##### Supplied entries #####
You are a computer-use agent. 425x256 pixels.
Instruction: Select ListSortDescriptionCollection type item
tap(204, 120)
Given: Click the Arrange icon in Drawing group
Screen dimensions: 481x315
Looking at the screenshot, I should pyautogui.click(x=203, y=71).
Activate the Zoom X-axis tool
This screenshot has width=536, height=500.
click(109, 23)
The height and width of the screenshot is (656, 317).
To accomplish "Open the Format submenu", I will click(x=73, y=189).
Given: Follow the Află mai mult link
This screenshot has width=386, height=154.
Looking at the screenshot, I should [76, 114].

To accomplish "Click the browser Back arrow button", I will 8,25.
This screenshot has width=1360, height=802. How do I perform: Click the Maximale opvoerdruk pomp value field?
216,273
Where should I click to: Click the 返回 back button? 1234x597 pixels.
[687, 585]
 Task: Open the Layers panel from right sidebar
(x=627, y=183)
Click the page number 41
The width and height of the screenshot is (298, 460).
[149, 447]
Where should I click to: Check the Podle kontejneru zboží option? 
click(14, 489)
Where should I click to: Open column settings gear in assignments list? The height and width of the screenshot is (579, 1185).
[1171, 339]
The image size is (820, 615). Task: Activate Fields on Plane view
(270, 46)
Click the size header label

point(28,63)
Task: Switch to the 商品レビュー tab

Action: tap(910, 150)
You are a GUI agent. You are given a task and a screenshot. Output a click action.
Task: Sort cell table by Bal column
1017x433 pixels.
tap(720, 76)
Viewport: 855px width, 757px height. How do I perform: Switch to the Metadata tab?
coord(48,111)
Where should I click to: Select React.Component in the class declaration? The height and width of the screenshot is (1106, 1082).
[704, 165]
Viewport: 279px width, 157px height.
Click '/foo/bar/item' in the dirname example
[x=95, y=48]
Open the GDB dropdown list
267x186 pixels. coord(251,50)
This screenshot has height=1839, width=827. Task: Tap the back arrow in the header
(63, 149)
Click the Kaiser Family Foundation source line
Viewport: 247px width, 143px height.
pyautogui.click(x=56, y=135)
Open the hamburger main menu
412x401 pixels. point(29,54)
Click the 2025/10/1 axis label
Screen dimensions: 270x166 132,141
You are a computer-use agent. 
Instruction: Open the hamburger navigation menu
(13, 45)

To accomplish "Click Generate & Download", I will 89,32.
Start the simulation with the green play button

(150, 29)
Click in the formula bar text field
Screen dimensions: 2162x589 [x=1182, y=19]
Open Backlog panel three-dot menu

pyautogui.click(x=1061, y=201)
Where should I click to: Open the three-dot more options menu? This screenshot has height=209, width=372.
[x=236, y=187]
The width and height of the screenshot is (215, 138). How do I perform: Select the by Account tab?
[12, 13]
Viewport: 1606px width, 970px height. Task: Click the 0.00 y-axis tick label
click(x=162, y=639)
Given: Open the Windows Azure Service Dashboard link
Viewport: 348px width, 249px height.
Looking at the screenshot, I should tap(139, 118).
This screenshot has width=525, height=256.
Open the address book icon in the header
#####
Exercise instructions — Everything starting at the line containing "Viewport: 855px width, 757px" and ending at the line containing "Click the Kaiser" in the records above should be repeated exactly, and only that.

Output of the task —
Viewport: 855px width, 757px height. How do I perform: Switch to the Metadata tab?
coord(48,111)
Where should I click to: Select React.Component in the class declaration? The height and width of the screenshot is (1106, 1082).
[704, 165]
Viewport: 279px width, 157px height.
Click '/foo/bar/item' in the dirname example
[x=95, y=48]
Open the GDB dropdown list
267x186 pixels. coord(251,50)
This screenshot has height=1839, width=827. Task: Tap the back arrow in the header
(63, 149)
Click the Kaiser Family Foundation source line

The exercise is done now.